The key insight is that curiosity shouldn’t just chase prediction error. Agents should seek out experiences where being wrong actually leads to improvement, defined as learning progress. At scale, this becomes essential. You can’t hand-craft what thousands of agents should explore, and when many curious agents interact, the questions one agent pursues open up new territory for others, driving a kind of emergent collective discovery.

Given this new knowledge, I later came across the 2011 paper Bayes-optimal planning to be surprised, which tackled the question of how an agent should explore to learn as much as possible, as quickly as possible. Their key idea was to treat curiosity as an optimization problem rather than a heuristic. In standard RL, a Q-value measures the expected cumulative reward of taking an action and following an optimal policy thereafter. They defined an analogous curiosity Q-value, but instead of reward, it tracks expected cumulative information gain, meaning how much each observation shifts the agent’s beliefs about the world. The agent then uses dynamic programming to maximize this value, so rather than greedily chasing whatever is novel right now, it plans ahead to find the sequence of experiences that will teach it the most over time.

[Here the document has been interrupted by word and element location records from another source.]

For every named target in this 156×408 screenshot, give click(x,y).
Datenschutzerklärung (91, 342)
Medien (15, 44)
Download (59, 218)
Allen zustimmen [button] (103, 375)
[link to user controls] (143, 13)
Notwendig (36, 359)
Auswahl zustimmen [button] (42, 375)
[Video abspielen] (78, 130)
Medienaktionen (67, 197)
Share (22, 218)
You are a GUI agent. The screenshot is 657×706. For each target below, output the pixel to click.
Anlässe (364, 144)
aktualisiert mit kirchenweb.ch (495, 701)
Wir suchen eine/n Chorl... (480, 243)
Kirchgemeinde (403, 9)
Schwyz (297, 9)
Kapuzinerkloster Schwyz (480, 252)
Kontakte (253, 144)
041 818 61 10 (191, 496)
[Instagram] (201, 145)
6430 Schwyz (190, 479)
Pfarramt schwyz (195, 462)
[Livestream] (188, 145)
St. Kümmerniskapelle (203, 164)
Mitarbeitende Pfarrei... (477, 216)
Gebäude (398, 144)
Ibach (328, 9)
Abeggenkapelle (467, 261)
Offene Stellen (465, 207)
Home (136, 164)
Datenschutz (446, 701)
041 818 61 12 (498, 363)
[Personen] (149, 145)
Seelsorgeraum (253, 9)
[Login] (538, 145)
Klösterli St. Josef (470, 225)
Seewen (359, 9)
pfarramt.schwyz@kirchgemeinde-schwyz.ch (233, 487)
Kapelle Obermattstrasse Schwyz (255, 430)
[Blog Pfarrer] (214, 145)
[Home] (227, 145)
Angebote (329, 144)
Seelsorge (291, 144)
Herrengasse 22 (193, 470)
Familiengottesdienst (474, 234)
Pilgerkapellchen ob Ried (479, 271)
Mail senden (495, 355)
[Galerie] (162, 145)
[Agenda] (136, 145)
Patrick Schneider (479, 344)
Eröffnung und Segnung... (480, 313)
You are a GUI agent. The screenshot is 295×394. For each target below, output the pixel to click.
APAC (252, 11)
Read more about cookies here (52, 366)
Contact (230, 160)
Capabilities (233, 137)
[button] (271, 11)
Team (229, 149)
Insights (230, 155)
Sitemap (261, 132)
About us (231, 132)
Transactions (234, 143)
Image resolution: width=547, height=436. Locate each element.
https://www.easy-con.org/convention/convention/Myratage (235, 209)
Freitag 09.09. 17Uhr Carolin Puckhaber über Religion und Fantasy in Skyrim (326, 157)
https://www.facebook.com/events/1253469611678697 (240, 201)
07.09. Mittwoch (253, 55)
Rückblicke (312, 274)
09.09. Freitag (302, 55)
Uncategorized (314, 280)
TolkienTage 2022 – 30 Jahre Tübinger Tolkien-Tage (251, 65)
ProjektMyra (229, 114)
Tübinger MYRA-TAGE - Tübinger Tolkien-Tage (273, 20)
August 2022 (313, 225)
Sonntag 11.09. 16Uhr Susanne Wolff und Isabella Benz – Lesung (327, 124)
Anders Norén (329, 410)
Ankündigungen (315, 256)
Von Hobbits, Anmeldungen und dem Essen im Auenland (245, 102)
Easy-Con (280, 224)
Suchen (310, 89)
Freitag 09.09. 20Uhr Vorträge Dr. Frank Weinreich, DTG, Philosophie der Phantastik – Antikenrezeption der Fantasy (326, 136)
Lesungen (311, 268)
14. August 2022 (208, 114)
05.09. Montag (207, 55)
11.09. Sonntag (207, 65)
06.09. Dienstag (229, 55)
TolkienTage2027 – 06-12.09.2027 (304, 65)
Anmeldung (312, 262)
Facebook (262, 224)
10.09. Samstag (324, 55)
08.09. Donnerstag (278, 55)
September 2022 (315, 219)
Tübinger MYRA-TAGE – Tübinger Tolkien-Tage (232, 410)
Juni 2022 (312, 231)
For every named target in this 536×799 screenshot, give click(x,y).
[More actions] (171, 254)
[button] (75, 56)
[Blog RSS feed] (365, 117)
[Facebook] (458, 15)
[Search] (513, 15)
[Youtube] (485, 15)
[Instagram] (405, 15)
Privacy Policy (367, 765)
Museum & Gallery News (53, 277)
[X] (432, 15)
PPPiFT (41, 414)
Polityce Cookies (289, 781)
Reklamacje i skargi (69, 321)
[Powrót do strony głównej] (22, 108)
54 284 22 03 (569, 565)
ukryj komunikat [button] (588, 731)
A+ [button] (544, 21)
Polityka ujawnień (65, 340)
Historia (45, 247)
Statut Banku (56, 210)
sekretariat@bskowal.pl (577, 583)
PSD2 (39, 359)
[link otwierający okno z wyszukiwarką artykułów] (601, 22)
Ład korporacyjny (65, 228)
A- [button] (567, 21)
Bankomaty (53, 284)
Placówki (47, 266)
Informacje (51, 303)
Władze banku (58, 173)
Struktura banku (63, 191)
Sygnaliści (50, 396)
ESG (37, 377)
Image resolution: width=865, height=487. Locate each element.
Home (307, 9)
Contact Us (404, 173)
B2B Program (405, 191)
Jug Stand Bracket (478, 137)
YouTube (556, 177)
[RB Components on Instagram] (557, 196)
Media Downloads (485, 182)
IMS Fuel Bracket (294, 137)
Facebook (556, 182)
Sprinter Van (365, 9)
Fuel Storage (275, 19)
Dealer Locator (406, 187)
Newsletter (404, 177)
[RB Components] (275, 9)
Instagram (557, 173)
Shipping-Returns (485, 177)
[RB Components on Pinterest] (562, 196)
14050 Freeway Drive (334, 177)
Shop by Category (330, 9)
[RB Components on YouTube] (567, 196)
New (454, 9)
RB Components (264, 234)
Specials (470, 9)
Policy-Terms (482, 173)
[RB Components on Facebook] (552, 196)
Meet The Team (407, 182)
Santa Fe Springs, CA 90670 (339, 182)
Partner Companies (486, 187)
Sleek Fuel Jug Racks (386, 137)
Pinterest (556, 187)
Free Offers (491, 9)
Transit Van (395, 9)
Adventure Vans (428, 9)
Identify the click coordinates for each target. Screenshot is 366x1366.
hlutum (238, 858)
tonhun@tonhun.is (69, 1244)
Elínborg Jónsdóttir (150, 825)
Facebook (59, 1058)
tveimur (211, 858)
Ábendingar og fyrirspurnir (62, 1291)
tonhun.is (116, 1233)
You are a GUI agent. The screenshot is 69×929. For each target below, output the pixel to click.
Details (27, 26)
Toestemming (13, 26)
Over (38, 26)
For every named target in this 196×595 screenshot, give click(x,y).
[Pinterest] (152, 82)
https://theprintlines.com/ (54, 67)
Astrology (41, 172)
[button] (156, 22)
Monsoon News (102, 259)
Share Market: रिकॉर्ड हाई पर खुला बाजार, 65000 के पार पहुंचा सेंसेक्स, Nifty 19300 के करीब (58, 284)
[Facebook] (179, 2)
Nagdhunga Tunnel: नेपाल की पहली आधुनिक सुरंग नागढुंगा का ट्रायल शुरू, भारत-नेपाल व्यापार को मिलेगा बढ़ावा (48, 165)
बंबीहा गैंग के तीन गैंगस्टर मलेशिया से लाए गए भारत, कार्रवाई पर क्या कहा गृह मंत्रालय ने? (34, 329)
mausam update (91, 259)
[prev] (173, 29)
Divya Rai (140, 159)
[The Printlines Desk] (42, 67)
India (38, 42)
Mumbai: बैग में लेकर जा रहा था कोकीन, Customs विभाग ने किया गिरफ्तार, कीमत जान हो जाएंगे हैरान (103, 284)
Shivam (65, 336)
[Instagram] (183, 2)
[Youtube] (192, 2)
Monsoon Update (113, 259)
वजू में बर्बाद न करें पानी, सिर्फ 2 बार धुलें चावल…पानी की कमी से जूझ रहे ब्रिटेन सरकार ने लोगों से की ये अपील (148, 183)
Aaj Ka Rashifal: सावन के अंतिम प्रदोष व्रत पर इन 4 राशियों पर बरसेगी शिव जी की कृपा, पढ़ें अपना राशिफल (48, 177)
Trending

This leads us to think about what we can use these ideas for in current AI problems. We decided to apply this framework to LLM-based test generation. When an LLM tries to test a codebase, it faces the same problem as a curious agent exploring an unknown environment. Greedy approaches plateau because they only target what looks useful right now, missing the setup steps that unlock deeper code paths later. In our paper Planning to Explore, we treat the program’s branch structure as the unknown environment and the coverage map as the agent’s evolving belief about what it has discovered so far. At each step, the LLM scores candidate test plans using a curiosity Q-value that balances immediate branch discovery with future reachability, providing better results than greedy solutions.

Apart from Work

Overall, this summarizes my research work in Saudi Arabia, where I got to discover a country I was not familiar with and an incredible group of researchers. The experience couldn’t have been better. I also got the time to explore other places, from the mountains to the bottom of the Red Sea. I even had the chance to visit the temples of the ancient Egyptian civilization in Luxor. Isn’t this about curiosity, after all?

Acknowledgements

I’d also like to take some time to appreciate everyone who made this visit possible: my advisor, the staff of the university, and those who participated in bringing me to Jeddah, like Yimeng, Piotr, and Firas, as well as those who collaborated on the paper. This has been a rewarding and defining experience in my PhD journey.